Take a waltz, for example. Says Still: “A dancer will hear that and think it’s in four because they will count along the line of the tune, whereas a musician will say ‘No, it’s in three,’ and the only reason the musician knows it’s in 3/4 is because they’ve seen it written down.” Because dancers use the music to help them order their steps, it seems logical to assume that they value rhythm over melody; a waltz is a waltz whether it’s Strauss or Shostakovich.
But according to Still, who has seen hundreds of dancers in action, this is not the case. “I was talking to a colleague about this the other day and our feeling is the actually the opposite,” he says. “Ballet dancers tend to focus on melody. It’s what they respond to, not rhythm. If you watch a dancer, particularly if they are dancing to slow music, they are feeling the entire line of something. A musician will watch and count beats and feel like the movement is out of time.”
Form is another kind of shorthand that can be baffling to new company pianists. Knowing that when a teacher requests a mazurka he or she means something in a lively triple meter with accent on the second or third beats is an enormous time-saver. Though the dancers don’t actually do the steps for a polonaise or polka, the exercises were standardized in the nineteenth century, when everyone did.
Even the idea of rhythm itself is different in a dance class. “If a teacher marks an exercise in three, you could choose something in 6/8, 12/8, 3/8 or even 4/4 in triplets,” says Still. “As long as the underlying rhythm is right, how it is notated doesn’t really matter. It quite often happens that you read things that are really in three and have been written in three but should have been notated in 12/8 or 4/4 with triplets. Some of the nocturnes, for example, are in 4/4 but anyone who doesn’t know the score would feel a definite triple pulse. After a while, you start to think of your repertoire in terms of how it sounds rather than how it looks.”
Other ballet pianists have taken advantage of this and have cleverly transformed pop songs into the polonaises, waltzes and polkas required for company class. Beyoncé’s “Single Ladies” transmogrified for the Ballet Goes Pop album into something suitable for battements frappés still retains the bounce that made the original such a delight.
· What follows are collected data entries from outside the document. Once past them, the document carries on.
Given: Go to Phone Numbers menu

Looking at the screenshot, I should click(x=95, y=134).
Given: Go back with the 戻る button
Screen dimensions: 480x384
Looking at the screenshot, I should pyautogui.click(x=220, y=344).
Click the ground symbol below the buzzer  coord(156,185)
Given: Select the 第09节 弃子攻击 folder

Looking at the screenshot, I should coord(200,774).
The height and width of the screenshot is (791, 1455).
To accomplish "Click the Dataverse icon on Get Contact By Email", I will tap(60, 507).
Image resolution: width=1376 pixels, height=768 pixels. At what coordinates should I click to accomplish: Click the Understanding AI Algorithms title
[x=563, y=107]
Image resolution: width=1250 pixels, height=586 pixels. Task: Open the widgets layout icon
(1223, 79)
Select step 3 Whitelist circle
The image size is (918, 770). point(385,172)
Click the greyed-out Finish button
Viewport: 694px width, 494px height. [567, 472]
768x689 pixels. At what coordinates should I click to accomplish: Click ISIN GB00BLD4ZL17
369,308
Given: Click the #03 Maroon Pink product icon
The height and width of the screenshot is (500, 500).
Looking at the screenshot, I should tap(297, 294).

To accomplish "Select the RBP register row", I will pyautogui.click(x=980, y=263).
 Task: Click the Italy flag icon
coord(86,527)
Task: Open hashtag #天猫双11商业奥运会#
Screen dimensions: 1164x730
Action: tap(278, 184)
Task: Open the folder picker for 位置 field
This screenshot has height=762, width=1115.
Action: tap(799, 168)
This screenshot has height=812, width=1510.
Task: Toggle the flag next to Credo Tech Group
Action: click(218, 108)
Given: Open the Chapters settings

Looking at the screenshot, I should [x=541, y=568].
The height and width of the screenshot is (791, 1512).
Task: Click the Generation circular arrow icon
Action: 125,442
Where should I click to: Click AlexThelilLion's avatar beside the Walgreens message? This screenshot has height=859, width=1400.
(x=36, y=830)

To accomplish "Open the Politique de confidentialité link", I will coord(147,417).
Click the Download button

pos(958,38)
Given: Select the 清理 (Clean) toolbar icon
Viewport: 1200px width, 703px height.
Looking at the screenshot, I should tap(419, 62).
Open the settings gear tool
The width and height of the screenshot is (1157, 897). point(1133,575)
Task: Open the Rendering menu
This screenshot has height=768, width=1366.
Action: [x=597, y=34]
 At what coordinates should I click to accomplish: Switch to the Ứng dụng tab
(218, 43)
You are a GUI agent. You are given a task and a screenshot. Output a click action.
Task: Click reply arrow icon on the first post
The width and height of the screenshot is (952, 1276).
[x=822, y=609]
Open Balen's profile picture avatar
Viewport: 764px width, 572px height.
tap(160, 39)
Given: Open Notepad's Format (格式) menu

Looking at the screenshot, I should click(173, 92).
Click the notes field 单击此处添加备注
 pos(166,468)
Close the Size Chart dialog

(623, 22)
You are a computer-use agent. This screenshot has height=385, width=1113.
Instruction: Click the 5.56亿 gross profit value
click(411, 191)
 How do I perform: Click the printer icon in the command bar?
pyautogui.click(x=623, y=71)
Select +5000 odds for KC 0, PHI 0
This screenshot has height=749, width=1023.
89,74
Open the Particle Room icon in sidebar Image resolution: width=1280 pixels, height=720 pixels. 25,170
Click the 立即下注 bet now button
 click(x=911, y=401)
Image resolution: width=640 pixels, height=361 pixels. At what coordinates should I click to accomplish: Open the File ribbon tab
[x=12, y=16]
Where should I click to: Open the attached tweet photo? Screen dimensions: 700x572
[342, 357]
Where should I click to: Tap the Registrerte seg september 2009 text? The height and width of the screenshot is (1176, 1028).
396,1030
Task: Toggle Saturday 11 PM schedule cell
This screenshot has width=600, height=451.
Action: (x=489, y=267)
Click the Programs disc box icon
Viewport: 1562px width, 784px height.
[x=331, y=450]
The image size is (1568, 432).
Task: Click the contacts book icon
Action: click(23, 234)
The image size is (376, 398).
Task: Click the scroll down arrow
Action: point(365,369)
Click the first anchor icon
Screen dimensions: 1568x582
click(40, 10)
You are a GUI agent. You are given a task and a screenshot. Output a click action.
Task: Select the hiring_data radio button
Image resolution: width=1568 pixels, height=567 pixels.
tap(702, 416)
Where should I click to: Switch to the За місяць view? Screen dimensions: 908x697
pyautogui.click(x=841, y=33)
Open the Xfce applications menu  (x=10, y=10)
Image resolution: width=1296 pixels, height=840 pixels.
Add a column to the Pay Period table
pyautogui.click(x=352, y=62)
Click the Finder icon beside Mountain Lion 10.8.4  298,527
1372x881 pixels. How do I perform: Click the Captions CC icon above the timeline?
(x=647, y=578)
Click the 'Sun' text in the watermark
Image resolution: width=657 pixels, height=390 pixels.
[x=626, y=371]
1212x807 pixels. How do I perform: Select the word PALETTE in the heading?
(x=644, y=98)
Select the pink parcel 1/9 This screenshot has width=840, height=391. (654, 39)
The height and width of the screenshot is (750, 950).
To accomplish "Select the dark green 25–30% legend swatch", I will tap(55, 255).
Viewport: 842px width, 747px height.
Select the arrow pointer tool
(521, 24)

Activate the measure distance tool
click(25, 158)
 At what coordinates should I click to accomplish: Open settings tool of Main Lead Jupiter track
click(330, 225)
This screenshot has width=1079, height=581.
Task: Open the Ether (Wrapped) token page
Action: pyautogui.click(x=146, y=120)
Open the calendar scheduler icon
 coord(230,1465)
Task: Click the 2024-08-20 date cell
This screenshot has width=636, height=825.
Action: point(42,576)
Back at the Royal Opera, the class is winding down. The controlled movements of the opening exercises have given way to stitched-together sequences of runs, turns and jumps. The pianist plays a juicy Viennese waltz, the fat downbeats of which launch the barrel-rolling men like a series of circus trampolines. Maloney requests a coda and almost immediately the man in the corner delivers a slightly less manic 4/4; all the better to support the showing off to come. The girls spin away, trying to match the 32 fouettés of Odile and Swanilda. The boys jump and turn faster and higher, with flourishes impressive enough for any Russian judge. Then, with a delicate cadence and a thank you very much, it’s all over. For now. After rehearsal for most and performance for some, the whole thing starts again tomorrow.